Website: https://www.workshopononlineabuse.com/cfp.html
Join our WOAH community Slack channel<https://hatespeechdet-47d7560.slack.com/join/shared_invite/zt-2a8d96j4z-gkN…>!
Important Dates
Submission due: March 10, 2024
ARR reviewed submission due: April 7, 2024
Notification of acceptance: April 14, 2024
Camera-ready papers due: April 24, 2024
Workshop: June 20/21, 2024
Overview
Digital technologies have brought many benefits for society, transforming how people connect, communicate and interact with each other. However, they have also enabled abusive and harmful content such as hate speech and harassment to reach large audiences, and for their negative effects to be amplified. The sheer amount of content shared online means that abuse and harm can only be tackled at scale with the help of computational tools. However, detecting and moderating online abuse and harms is a difficult task, with many technical, social, legal and ethical challenges. The Workshop on Online Abuse and Harms invites paper submissions from a wide range of fields, including natural language processing, machine learning, computational social sciences, law, politics, psychology, sociology and cultural studies. We explicitly encourage interdisciplinary submissions, technical as well as non-technical submissions, and submissions that focus on under-resourced languages. We also invite non-archival submissions and civil society reports.
The topics covered by WOAH include, but are not limited to:
* New models or methods for detecting abusive and harmful online content, including misinformation;
* Biases and limitations of existing detection models or datasets for abusive and harmful online content, particularly those in commercial use;
* New datasets and taxonomies for online abuse and harms;
* New evaluation metrics and procedures for the detection of harmful content;
* Dynamics of online abuse and harms, as well as their impact on different communities
* Social, legal, and ethical implications of detecting, monitoring and moderating online abuse
In addition, we invite submissions related to the theme for this eighth edition of WOAH, which will be online harms in the age of large language models. Highly capable Large Language Models (LLMs) are now widely deployed and easily accessible by millions across the globe. Without proper safeguards, these LLMs will readily follow malicious instructions and generate toxic content. Even the safest LLMs can be exploited by bad actors for harmful purposes. With this theme, we invite submissions that explore the implications of LLMs for the creation, dissemination and detection of harmful online content. We are interested in how to stop LLMs from following malicious instructions and generating toxic content, but also how they could be used to improve content moderation and enable countermeasures like personalised counterspeech. To support our theme, we have invited an interdisciplinary line-up of high-profile speakers across academia, industry and public policy.
Submission
Submission is electronic, using the Softconf START conference management system.

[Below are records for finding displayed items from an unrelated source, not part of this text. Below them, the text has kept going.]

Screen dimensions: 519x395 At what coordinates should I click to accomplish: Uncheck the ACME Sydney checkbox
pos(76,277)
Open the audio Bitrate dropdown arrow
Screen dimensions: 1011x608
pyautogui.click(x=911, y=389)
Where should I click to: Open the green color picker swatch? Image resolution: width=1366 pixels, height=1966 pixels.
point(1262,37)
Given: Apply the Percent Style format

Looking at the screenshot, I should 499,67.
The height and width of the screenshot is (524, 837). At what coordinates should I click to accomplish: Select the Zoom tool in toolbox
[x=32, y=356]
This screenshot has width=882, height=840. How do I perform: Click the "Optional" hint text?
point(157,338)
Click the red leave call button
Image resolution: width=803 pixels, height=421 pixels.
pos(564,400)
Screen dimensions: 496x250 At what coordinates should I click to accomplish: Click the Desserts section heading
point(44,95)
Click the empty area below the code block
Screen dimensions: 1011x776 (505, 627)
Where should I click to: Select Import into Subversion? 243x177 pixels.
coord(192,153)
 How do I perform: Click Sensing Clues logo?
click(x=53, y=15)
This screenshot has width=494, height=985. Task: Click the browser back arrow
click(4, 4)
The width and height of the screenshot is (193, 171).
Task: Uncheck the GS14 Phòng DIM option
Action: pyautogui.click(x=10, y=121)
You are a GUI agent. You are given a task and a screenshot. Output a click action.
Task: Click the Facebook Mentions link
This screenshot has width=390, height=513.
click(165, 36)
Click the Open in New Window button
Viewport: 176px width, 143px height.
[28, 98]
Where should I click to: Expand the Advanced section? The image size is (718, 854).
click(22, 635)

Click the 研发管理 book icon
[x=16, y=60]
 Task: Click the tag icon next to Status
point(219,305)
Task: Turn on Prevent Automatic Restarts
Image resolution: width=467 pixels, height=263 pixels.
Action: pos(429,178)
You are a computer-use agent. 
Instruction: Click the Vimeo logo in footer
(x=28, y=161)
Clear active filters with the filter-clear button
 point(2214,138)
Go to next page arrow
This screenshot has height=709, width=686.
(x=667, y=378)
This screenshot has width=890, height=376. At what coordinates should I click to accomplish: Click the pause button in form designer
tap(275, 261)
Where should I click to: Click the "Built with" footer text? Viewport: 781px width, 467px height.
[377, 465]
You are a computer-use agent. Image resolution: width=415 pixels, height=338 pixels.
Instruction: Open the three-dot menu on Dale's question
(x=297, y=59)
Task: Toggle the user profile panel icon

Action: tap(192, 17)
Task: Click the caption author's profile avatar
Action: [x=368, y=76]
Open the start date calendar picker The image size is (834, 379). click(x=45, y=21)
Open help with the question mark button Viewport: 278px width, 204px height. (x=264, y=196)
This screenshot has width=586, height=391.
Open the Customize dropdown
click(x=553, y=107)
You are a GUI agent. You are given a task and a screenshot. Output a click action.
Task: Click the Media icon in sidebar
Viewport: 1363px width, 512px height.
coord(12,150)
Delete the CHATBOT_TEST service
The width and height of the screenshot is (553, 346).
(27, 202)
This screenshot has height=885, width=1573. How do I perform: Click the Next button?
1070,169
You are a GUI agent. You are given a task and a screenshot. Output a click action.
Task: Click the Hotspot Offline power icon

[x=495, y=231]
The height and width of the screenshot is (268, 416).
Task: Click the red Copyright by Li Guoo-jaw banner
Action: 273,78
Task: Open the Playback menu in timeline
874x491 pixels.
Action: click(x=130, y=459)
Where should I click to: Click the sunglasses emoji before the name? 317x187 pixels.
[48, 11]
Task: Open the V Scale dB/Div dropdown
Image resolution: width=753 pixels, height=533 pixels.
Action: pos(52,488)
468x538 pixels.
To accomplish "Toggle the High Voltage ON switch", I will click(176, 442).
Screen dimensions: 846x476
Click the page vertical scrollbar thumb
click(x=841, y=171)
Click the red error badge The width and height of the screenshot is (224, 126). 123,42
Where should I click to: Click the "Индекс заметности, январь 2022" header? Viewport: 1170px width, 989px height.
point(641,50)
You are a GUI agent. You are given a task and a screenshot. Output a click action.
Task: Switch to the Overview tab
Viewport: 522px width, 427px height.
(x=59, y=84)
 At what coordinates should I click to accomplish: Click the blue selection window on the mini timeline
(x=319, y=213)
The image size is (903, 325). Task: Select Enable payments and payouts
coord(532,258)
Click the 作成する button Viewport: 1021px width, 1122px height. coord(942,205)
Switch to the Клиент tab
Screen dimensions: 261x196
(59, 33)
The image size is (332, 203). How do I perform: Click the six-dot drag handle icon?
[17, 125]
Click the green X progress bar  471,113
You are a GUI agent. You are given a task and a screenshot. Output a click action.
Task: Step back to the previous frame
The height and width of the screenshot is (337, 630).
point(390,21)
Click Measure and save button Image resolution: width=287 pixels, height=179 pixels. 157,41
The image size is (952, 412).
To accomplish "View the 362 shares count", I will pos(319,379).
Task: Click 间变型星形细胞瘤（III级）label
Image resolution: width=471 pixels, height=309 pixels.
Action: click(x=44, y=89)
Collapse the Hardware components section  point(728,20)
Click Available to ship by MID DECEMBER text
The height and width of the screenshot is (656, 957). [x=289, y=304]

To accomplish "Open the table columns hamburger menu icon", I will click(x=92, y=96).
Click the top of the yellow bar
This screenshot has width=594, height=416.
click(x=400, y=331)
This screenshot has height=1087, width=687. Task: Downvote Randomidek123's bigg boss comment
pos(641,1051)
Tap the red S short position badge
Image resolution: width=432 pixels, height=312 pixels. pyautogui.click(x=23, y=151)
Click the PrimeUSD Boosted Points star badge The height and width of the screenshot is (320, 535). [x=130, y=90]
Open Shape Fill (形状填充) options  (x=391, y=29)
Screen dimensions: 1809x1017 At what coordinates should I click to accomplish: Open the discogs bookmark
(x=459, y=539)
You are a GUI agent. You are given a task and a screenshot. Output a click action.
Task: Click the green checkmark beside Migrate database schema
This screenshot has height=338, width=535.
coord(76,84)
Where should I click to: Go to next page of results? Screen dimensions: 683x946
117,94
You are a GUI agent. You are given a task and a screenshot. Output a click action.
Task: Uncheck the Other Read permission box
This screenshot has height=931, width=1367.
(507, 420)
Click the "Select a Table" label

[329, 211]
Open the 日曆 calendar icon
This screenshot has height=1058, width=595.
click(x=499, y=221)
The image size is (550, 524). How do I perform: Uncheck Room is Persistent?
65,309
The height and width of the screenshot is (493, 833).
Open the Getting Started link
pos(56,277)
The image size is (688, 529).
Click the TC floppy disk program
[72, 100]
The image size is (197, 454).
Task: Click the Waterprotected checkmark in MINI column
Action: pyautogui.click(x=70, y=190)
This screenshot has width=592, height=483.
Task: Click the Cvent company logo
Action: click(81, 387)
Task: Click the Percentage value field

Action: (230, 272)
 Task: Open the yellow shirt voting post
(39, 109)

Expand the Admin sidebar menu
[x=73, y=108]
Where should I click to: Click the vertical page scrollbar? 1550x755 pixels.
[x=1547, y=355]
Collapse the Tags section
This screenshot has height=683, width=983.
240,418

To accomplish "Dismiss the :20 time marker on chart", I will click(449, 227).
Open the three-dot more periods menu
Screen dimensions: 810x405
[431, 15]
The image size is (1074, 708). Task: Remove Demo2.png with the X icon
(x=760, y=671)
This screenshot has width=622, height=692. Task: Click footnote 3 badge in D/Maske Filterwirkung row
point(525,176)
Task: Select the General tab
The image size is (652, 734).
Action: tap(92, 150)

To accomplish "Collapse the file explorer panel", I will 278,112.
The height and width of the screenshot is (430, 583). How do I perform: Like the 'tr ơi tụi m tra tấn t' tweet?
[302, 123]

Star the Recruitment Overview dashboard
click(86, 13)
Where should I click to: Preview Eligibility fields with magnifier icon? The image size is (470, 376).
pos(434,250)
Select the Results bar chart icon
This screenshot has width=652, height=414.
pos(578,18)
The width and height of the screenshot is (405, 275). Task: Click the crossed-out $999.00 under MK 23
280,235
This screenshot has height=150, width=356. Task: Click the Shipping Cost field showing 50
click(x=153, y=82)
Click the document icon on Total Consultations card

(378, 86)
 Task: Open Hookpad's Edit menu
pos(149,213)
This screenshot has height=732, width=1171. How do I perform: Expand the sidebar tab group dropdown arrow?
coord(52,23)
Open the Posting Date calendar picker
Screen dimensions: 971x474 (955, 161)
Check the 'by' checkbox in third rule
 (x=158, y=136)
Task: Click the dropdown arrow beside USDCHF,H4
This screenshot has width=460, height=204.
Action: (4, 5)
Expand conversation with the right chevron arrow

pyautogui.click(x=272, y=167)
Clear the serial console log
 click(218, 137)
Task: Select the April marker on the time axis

Submission link: https://softconf.com/naacl2024/WOAH2024/manager/scmd.cgi?scmd=submitPaperCu…
The workshop will accept three types of papers.
* Academic Papers (long and short): Long papers of up to 8 pages, excluding references, and short papers of up to 4 pages, excluding references. Unlimited pages for references and appendices. Accepted papers will be given an additional page of content to address reviewer comments. Previously published papers cannot be accepted.
* Non-Archival Submissions: Up to 2 pages, excluding references, to summarise and showcase in-progress work and work published elsewhere.
* Civil Society Reports: Non-archival submissions, with a minimum of 2 pages and no upper limit. Can include work published elsewhere.
Format and styling
All submissions must use the official ACL two-column format, using the supplied official style files. The templates can be downloaded in Style Files and Formatting<https://github.com/acl-org/acl-style-files>.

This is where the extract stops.